=== Section Start ===

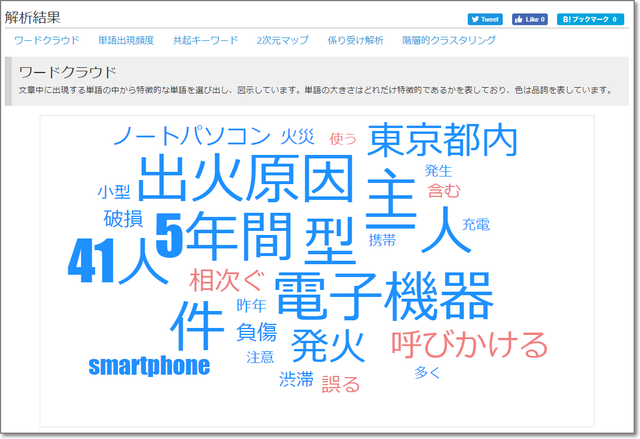This screenshot has width=640, height=439.
Task: Go to the 2次元マップ tab
Action: pyautogui.click(x=283, y=40)
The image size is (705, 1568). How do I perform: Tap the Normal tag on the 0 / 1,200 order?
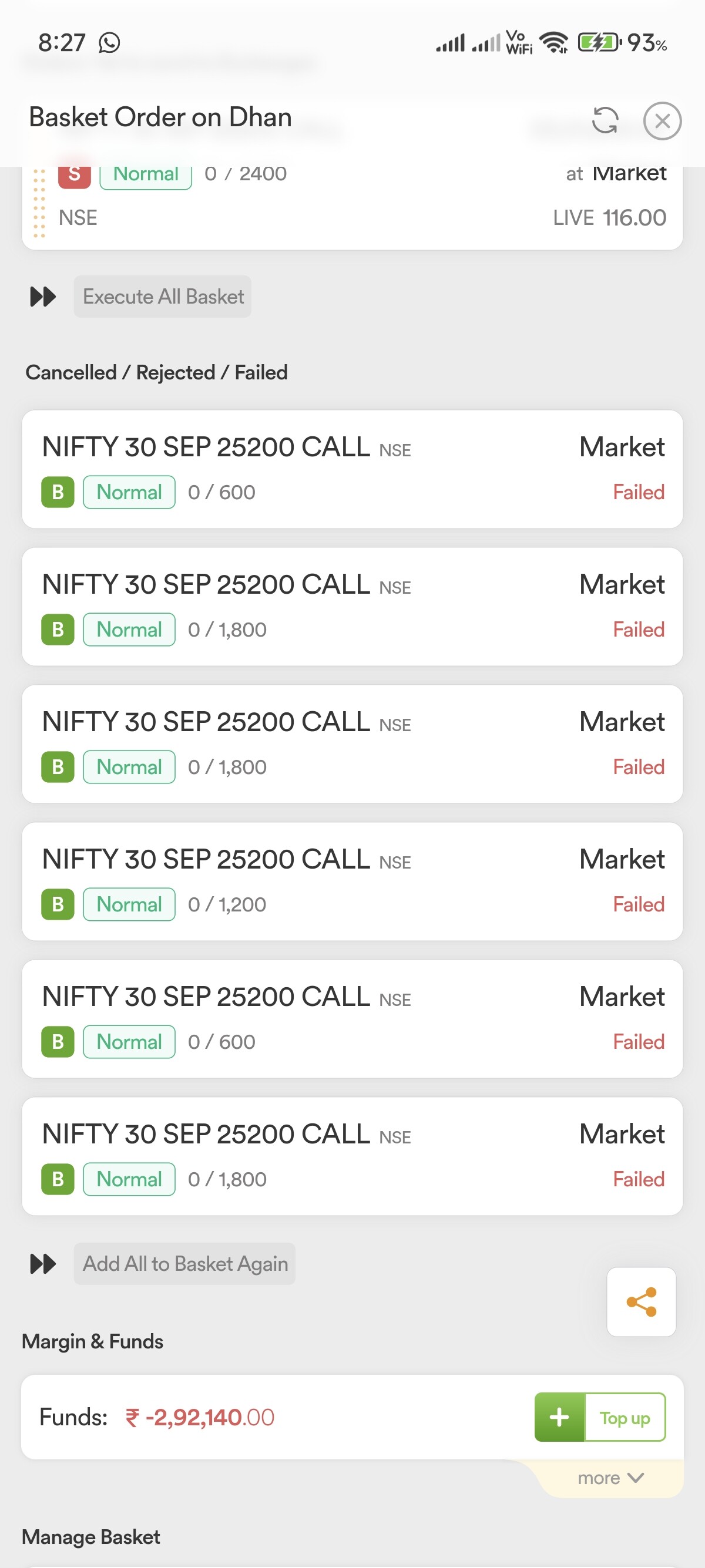coord(129,904)
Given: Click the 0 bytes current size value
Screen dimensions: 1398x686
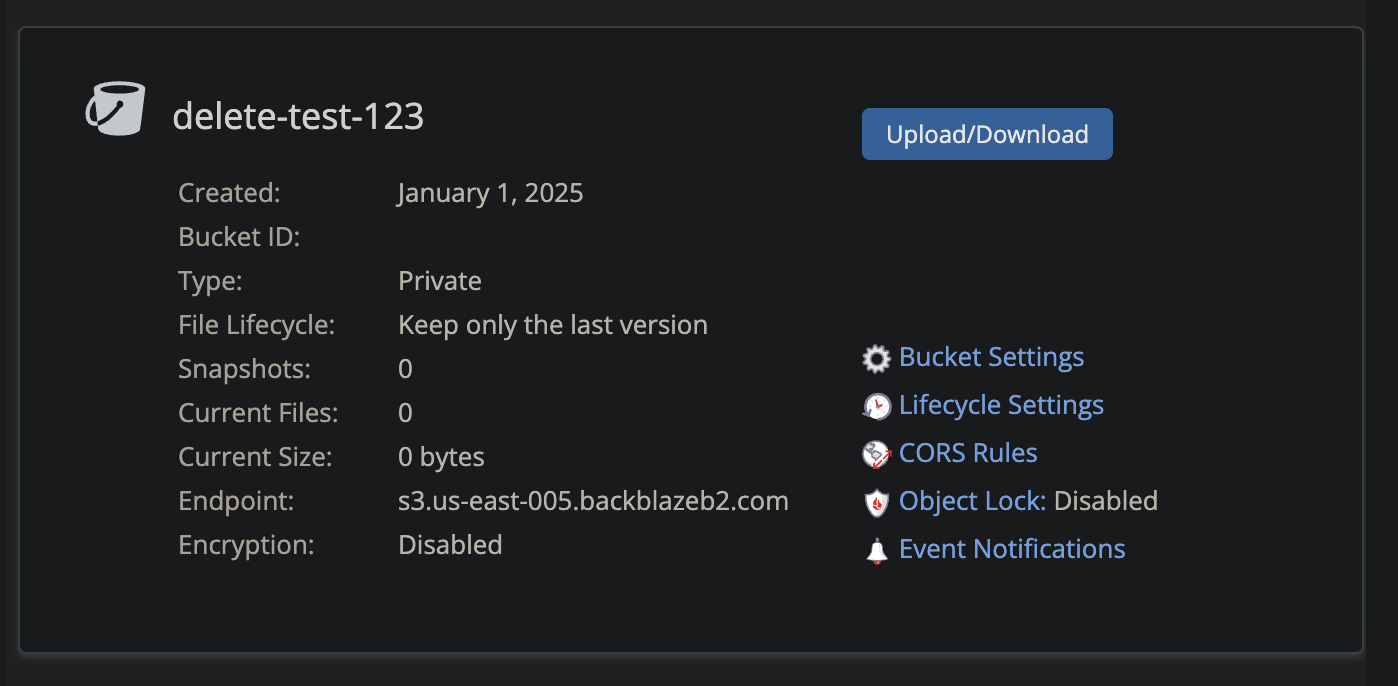Looking at the screenshot, I should [441, 457].
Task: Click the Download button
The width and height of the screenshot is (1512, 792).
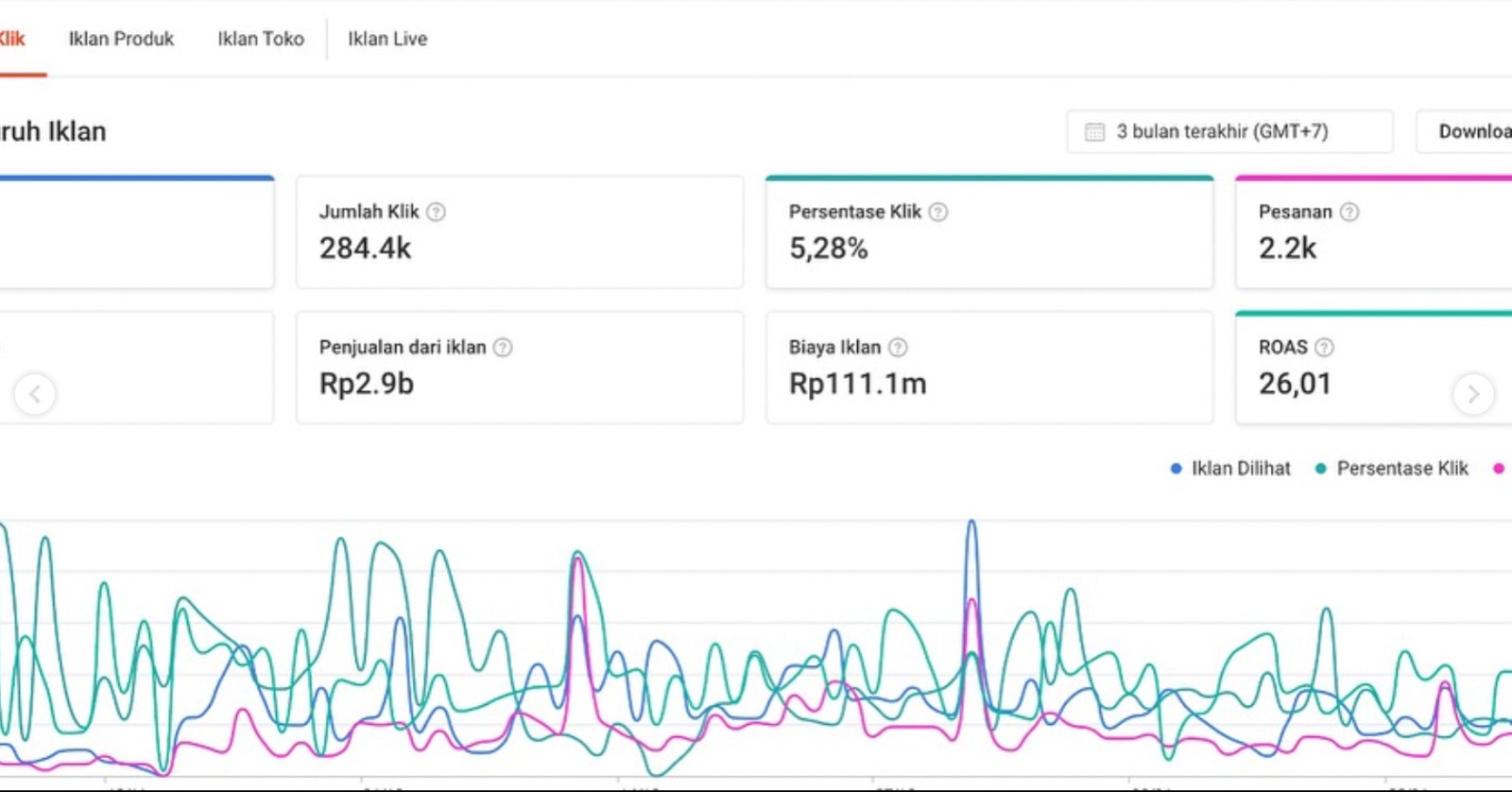Action: click(x=1469, y=131)
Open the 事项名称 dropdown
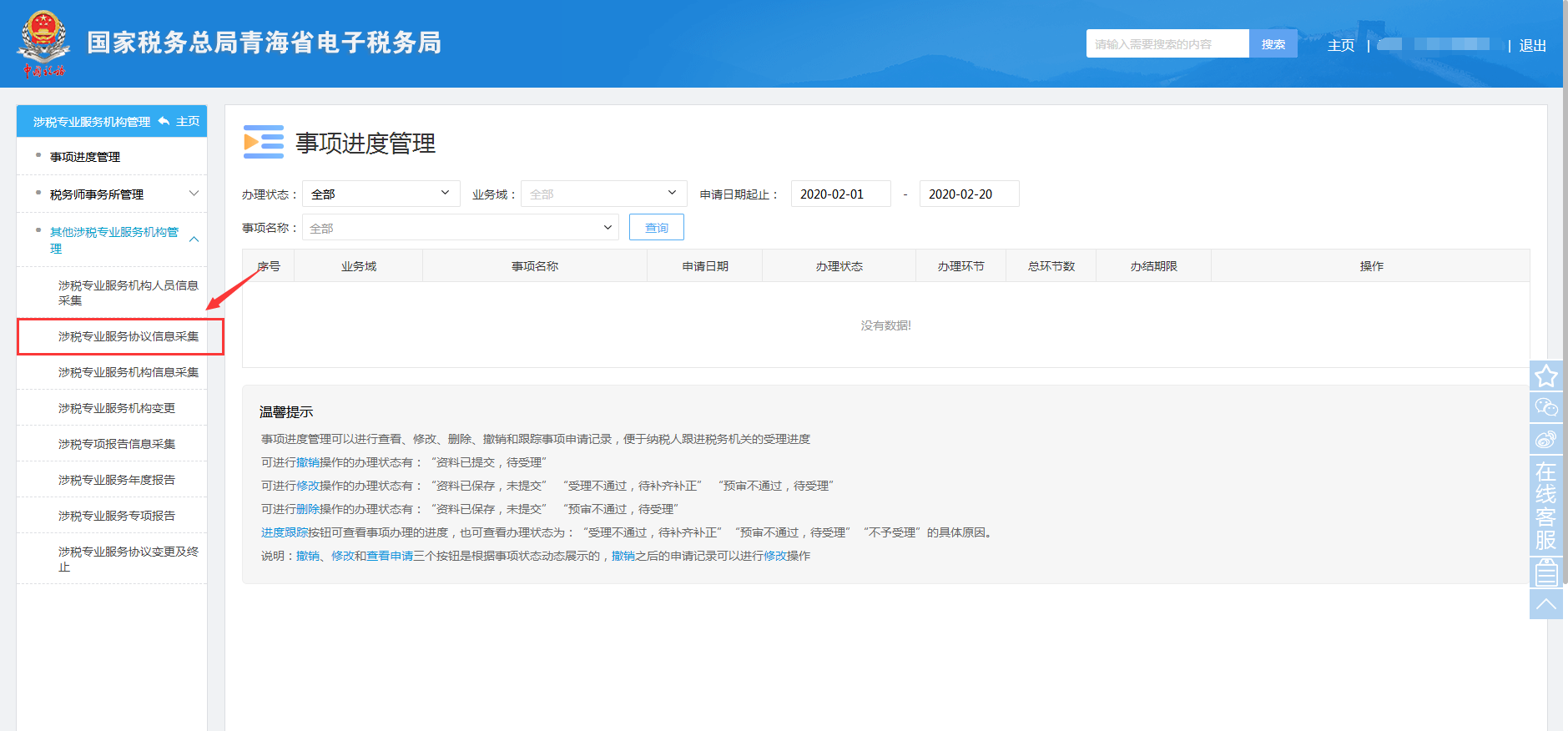1568x731 pixels. 460,228
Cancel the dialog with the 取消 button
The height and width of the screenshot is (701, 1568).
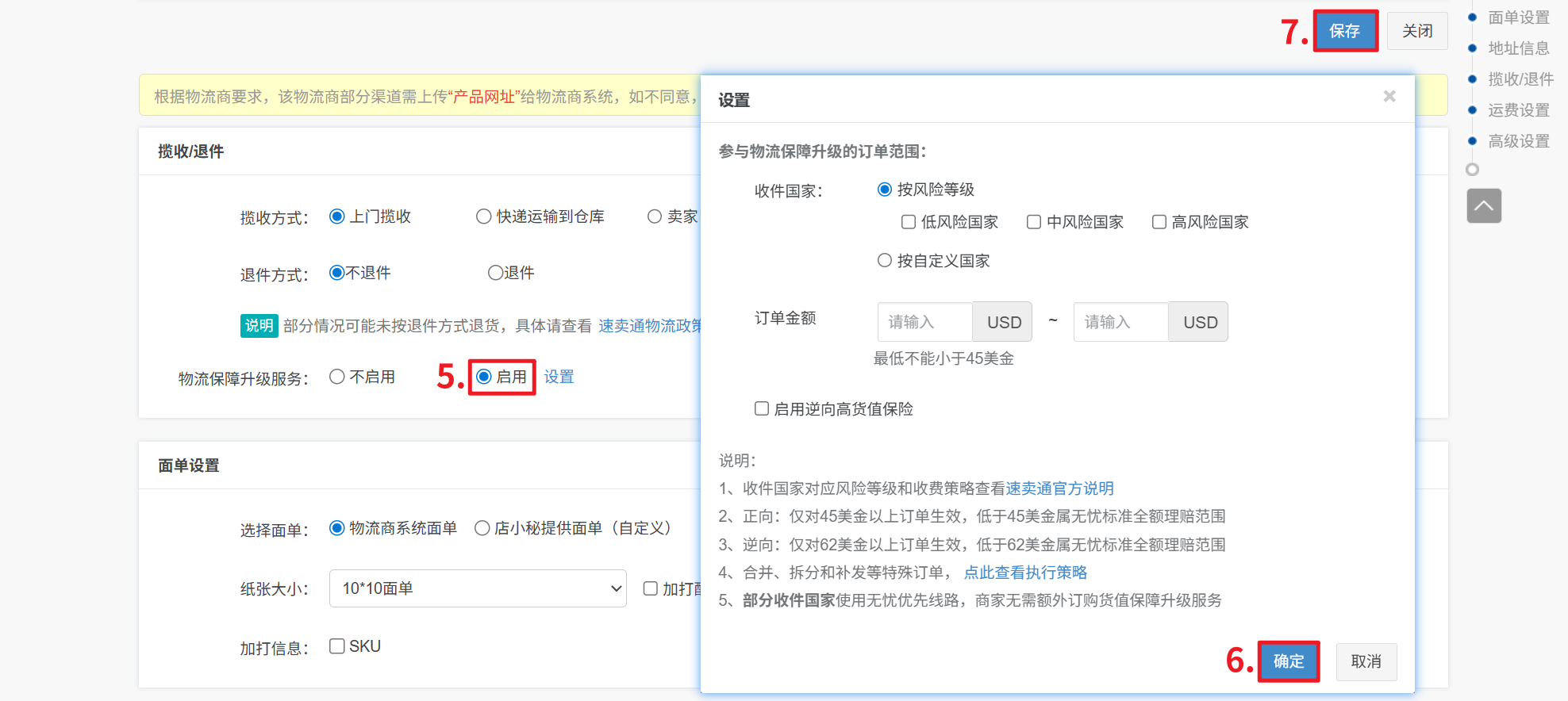pyautogui.click(x=1366, y=661)
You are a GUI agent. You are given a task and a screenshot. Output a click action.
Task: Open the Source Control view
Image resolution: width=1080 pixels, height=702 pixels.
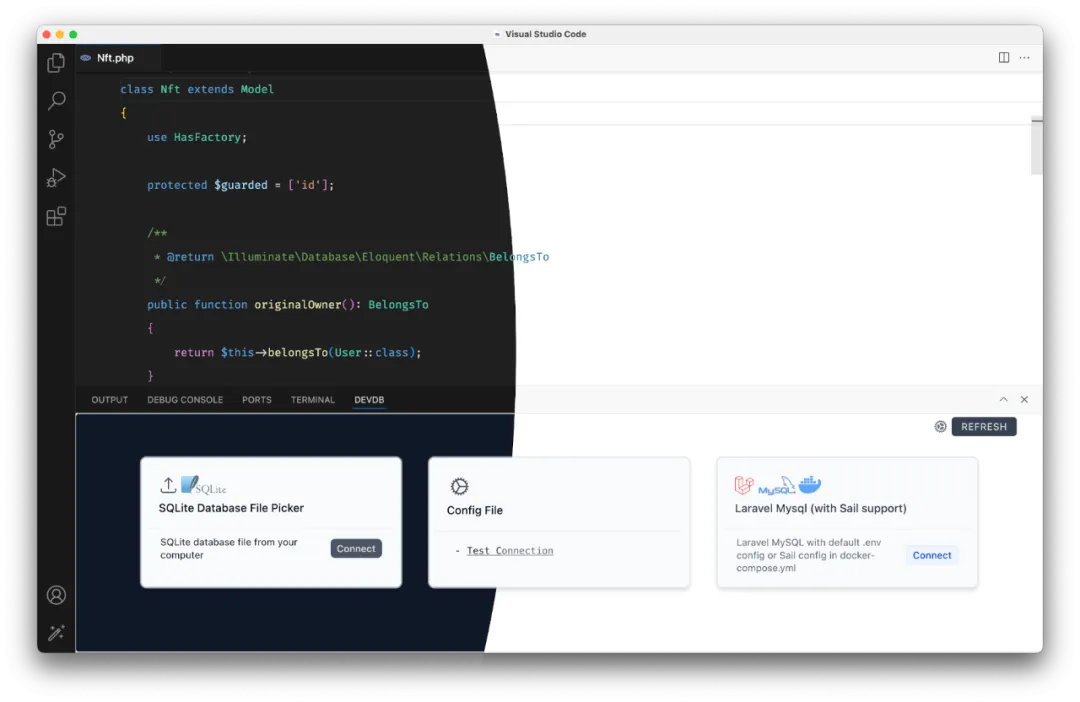56,140
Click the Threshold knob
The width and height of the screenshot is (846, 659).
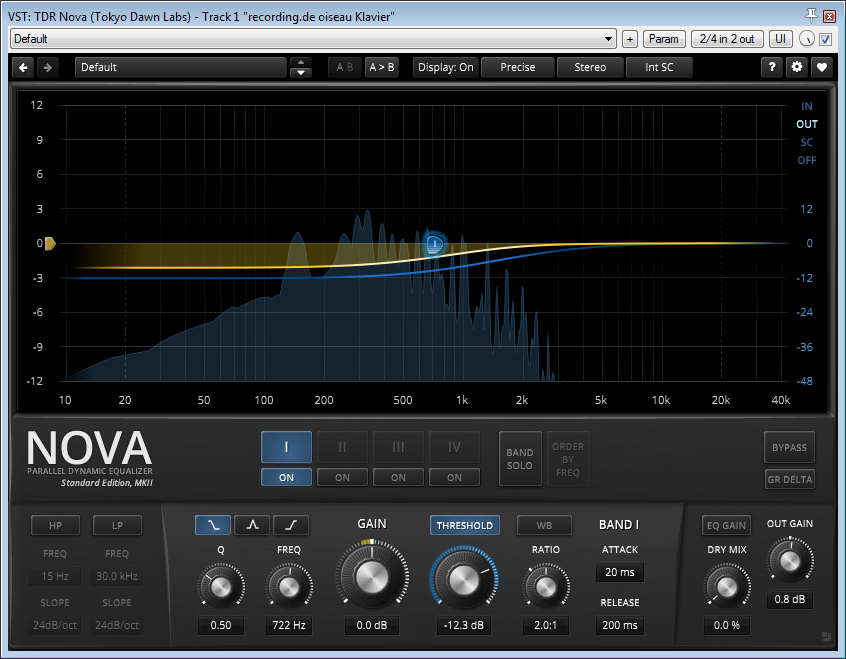tap(463, 579)

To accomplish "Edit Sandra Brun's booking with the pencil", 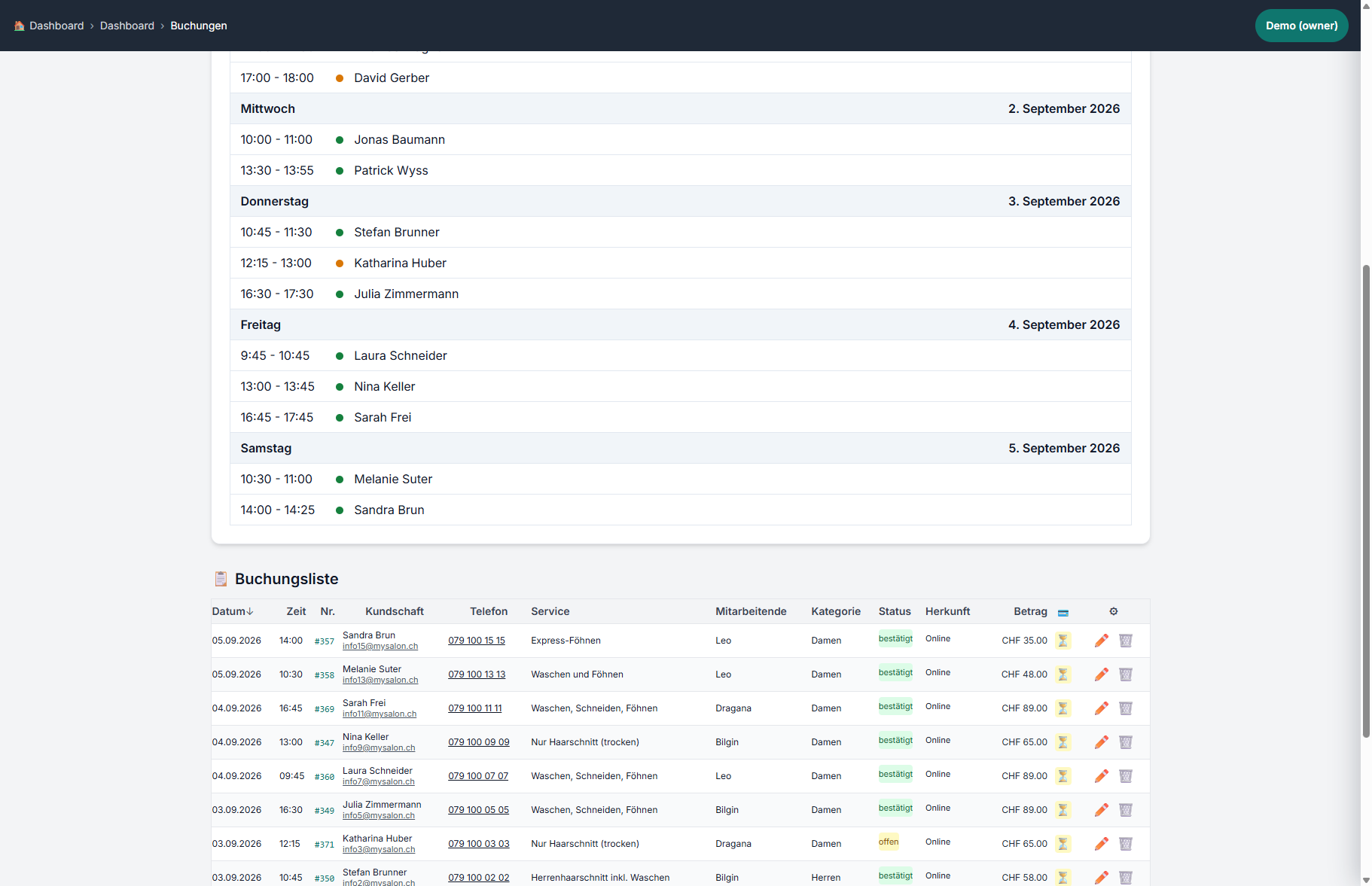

=== Section End ===

▸ Work to be completed: Output the span from the line with "Task: Open the Source Control view" through the last line of the data, inclusive and exact, and omit every picture.

▸ Finished task:
Task: Open the Source Control view
Image resolution: width=1080 pixels, height=702 pixels.
56,140
Click the Threshold knob
The width and height of the screenshot is (846, 659).
tap(463, 579)

To accomplish "Edit Sandra Brun's booking with the pencil", 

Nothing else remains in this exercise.